Multimodal robots that can fly and walk or crawl have been the basis of research for many years. In 2016, researchers at the University of Pennsylvania’s GRASP Laboratory reported the development of the Picobug with multimodal characteristics of climbing, jumping, and gliding, or even flying and swimming. With a research paper detailing many executed and next step items, sensing was among the avoided topics. The lack of subsequent information seems to indicate that it did not make it out of the development stage.

More recently, the FlyingFish in Part 2 also demonstrates this multimodal capability. There are other interesting research developments as well.

The Multi-Modal Mobility Morphobot or M4 can transform its body to achieve eight distinct types of motion depending on the requirements of the environment. and can autonomously assess the environment it faces to choose the most effective combination of motions to maneuver. The M4 can manipulate its four legs into:

Four legs for quadrupedal locomotion
Four thrusters for flight
Two thrusters + two wheels for wing-assisted incline running (WAIR) over 45-deg slopes
Two thrusters + two wheels for tumble over large obstacles
Two wheels + two hands for loco-manipulation
Two wheels for MIP
Four wheels for an unmanned ground vehicle (UGV)
Four wheels for crouching

These morphing capabilities enable it to (1) fly, (2) roll, (3) crawl, (4) crouch, (5) balance, (6) tumble, (7) scout, and (8) loco-manipulate. To do this, the M4 accesses onboard computers and sensors (a motion-capture computer) to autonomously transition from one mode to another negotiate an unstructured environment. Researchers envision a broad number of applications for the M4, including search and rescue operations, space exploration, automated package handling in residential spaces, digital agriculture, and more.

Built for challenging environments, the High Mobility Robot (HMR) from Revolute Robotics boasts the ability to navigate ground and aerial routes using an exoskeleton. Inside its hamster-cage like construction, it holds the mechanisms that allow it to roll across the ground and transition to flight mode when needed to complete its mission. For inspection, security, or defense purposes the HMR has video streaming as one its essential sensing aspects. Together with an IMU for sensing stabilization and GPS-denied navigation, this sensing can be close to meeting all the requirements for reconnaissance and search and rescue while transitioning from rolling to flying as required. More specific tasks such as improvised explosive device (IED) detection bring more application-specific sensing into use depending on whether the HMR needs to detect a chemical, biological, radiological, or nuclear IED.

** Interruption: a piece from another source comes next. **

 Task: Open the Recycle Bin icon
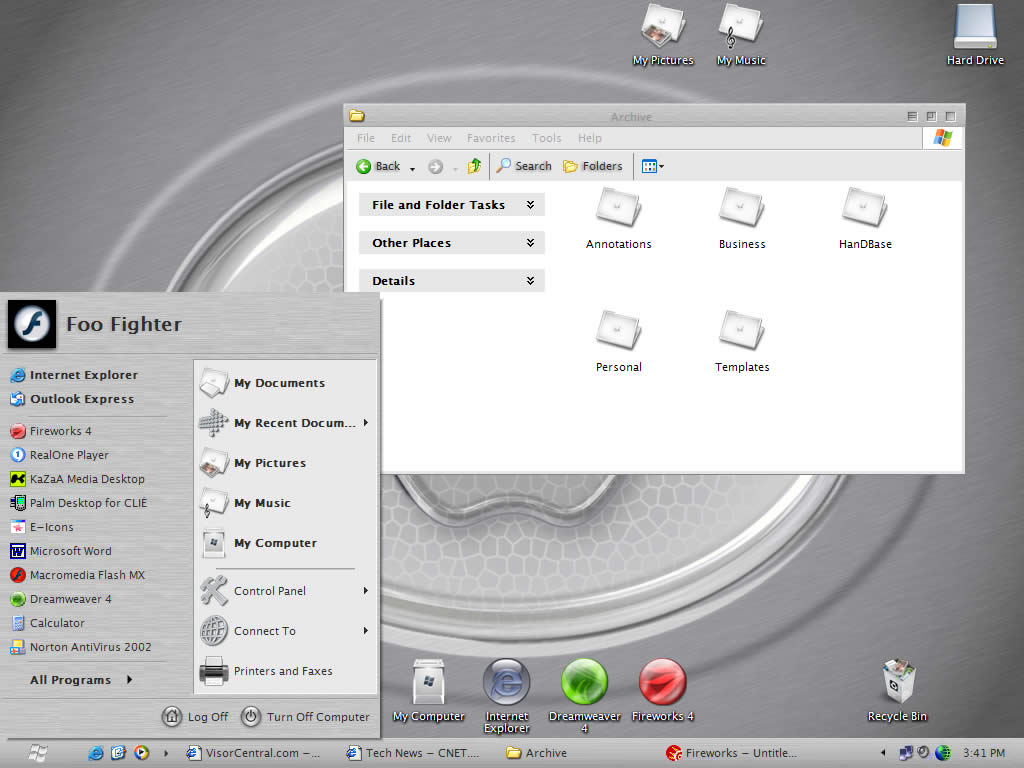[x=897, y=683]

The modular design of another transformable, miniature robot, a Compliant Legged Articulated Robotic Insect, or CLARI, allows it to change its shape from square to long and slender as well as add more legs to its basic four-legged design. CLARI can transition from about 34 mm (1.3 inches) wide in its square shape to about 21 mm (0.8 inches) wide in its elongated form. While still in its development phase, researchers want to incorporate sensors into CLARI in the future so it can detect and react to obstacles.